The detained senator cited the mass arrest of over 50 activists between October 31 and November 1 in a “widespread crackdown on people’s organizations in Negros and Manila.”
Organizations whose offices were raided include Bayan, Bayan Muna, Kilusang Mayo Uno, Karapatan, Gabriela, the National Federation of Sugar Workers, and the Negros Island Health Integrated Program.

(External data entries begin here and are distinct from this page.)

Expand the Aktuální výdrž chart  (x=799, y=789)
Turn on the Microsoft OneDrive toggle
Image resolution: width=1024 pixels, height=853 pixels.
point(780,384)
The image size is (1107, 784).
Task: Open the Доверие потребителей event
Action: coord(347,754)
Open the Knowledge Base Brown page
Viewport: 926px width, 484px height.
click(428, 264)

The houses of progressive leaders in Manila and Bacolod City were also searched.
“There is an urgent need to hold accountable the government officials involved in implementing E.O. No. 70 and determine whether the same has effectively met its objectives or whether it is merely being used by state actors to justify oppressive acts against human rights defenders and dissenters,” De Lima said.
“This abuse of power by the government, in the guise of counter-insurgency measures, affects the true beneficiaries of the services of these organizations and, in effect, deprives them of invaluable humanitarian aids in the guise of counter-insurgency measures,” De Lima said.
More individuals have been the subject of red-tagging since the signing of EO 70 and creation of the NFT-ELCAC, according to human rights monitor Karapatan.
Red-tagging, as defined by Philippine jurisprudence, is “the act of labelling, branding, naming and accusing individuals and/or organizations of being left-leaning, subversives, communists or terrorists (used as) a strategy... by State agents, particularly law enforcement agencies and the military, against those perceived to be ‘threats’ or ‘enemies' of the State.”
In 2019 alone, at least a hundred national and community-based organizations and “numerous” individuals have been red-tagged, Karapatan secretary-general Cristina Palabay told Philstar.com.